Laboratory evidence of clinical patients showed that a specific T cell humoral response against SARS-COV is important for killing of infected cell, particularly in the lungs of infected individual.

This infection induces generation of IgG that are normally targeting the N protein and can be detected by serum, as early as day 4 after the onset of disease and with the most patients serocon version by day 14.

In the late incubation period and early stages, only the viral RNA, and to lesser extent the viral antigen, may be detected by molecular or serological techniques.

While RNA detection remains the mainstay for the diagnosis of SARS-COV 2, RNA level drops quickly and after few weeks RNA or antigen are usually not detectable any more. Therefore in those instances, the laboratory support to the diagnosis may be provided by the antibody test.

Rationale for separate IgG, IgM vs total IgG
Serology will give the treating physician an insight about the disease progression and hence timely action, greater understanding of the disease. Using a total IgG could confuse the picture of patient status.

PCR positive, IgM negative, and IgG negative individual may be in early stages of infection and should be quarantined and insure healthcare workers in contact with the person have appropriate personal protective equipment.

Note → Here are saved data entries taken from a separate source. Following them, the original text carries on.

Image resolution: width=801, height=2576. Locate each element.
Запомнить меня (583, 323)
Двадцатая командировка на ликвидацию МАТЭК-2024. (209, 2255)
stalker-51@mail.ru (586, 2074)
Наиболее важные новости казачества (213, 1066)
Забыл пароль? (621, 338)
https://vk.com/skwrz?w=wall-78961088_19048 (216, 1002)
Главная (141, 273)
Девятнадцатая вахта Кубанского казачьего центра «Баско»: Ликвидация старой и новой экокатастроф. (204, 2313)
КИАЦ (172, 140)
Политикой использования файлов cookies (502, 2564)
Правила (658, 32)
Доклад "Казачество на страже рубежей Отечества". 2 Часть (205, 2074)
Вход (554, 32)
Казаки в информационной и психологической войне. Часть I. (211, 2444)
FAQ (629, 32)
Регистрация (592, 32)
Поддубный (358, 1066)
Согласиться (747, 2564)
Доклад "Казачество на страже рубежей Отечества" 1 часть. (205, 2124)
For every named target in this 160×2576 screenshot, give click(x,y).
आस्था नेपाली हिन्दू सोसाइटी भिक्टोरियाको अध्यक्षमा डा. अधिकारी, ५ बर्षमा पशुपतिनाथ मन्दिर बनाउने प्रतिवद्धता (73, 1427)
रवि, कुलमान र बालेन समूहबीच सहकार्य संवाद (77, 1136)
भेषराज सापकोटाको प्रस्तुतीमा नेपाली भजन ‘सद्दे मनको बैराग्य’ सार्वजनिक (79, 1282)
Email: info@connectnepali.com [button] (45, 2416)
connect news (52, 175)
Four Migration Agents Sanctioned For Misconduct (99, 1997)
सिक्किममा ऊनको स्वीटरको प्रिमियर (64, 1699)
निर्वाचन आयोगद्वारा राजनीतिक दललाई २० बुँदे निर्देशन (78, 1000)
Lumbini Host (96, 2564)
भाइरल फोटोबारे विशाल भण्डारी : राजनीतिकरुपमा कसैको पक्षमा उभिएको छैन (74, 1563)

A PCR negative but IgM positive may indicate a missed (false negative PCR) this may call for a retest on PCR or management as if in early stage of infection; A PCR negative, IgM negative and IgG positive is indicative of a past infection; IgM presence alerts the physician that there is likely an acute infection, suggesting that clinical action should be taken (treatment, patient isolation/quarantine, or return visit) and may also be used at locations where PCR is not readily available.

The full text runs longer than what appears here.